Activity: Produce the same data once more, line for line.

Information given:
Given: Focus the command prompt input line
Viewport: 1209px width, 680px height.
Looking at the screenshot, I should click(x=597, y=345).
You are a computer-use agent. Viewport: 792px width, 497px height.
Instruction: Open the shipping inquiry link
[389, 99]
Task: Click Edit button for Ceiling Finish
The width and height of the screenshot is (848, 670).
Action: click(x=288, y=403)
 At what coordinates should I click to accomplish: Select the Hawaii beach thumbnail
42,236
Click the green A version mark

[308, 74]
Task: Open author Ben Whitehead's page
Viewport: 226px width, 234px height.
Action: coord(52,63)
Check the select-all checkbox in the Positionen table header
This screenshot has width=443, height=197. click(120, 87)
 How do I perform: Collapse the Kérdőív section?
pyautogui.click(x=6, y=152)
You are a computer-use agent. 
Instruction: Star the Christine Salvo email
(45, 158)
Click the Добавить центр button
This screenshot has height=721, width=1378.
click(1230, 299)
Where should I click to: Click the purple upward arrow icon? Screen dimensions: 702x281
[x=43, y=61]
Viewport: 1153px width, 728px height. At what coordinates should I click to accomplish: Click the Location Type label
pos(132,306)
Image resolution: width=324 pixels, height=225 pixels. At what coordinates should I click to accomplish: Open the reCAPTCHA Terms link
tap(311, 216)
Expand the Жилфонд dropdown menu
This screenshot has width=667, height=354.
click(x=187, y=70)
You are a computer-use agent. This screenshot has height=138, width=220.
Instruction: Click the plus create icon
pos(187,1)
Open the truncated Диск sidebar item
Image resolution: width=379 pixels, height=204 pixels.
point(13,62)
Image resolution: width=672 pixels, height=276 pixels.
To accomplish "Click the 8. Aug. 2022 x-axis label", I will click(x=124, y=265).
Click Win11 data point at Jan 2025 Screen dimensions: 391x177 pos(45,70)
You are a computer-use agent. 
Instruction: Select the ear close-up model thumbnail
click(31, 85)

The answer:
Given: Focus the command prompt input line
Viewport: 1209px width, 680px height.
Looking at the screenshot, I should click(x=597, y=345).
You are a computer-use agent. Viewport: 792px width, 497px height.
Instruction: Open the shipping inquiry link
[389, 99]
Task: Click Edit button for Ceiling Finish
The width and height of the screenshot is (848, 670).
Action: click(x=288, y=403)
 At what coordinates should I click to accomplish: Select the Hawaii beach thumbnail
42,236
Click the green A version mark

[308, 74]
Task: Open author Ben Whitehead's page
Viewport: 226px width, 234px height.
Action: coord(52,63)
Check the select-all checkbox in the Positionen table header
This screenshot has width=443, height=197. click(120, 87)
 How do I perform: Collapse the Kérdőív section?
pyautogui.click(x=6, y=152)
You are a computer-use agent. 
Instruction: Star the Christine Salvo email
(45, 158)
Click the Добавить центр button
This screenshot has height=721, width=1378.
click(1230, 299)
Where should I click to: Click the purple upward arrow icon? Screen dimensions: 702x281
[x=43, y=61]
Viewport: 1153px width, 728px height. At what coordinates should I click to accomplish: Click the Location Type label
pos(132,306)
Image resolution: width=324 pixels, height=225 pixels. At what coordinates should I click to accomplish: Open the reCAPTCHA Terms link
tap(311, 216)
Expand the Жилфонд dropdown menu
This screenshot has width=667, height=354.
click(x=187, y=70)
You are a computer-use agent. This screenshot has height=138, width=220.
Instruction: Click the plus create icon
pos(187,1)
Open the truncated Диск sidebar item
Image resolution: width=379 pixels, height=204 pixels.
point(13,62)
Image resolution: width=672 pixels, height=276 pixels.
To accomplish "Click the 8. Aug. 2022 x-axis label", I will click(x=124, y=265).
Click Win11 data point at Jan 2025 Screen dimensions: 391x177 pos(45,70)
You are a computer-use agent. 
Instruction: Select the ear close-up model thumbnail
click(31, 85)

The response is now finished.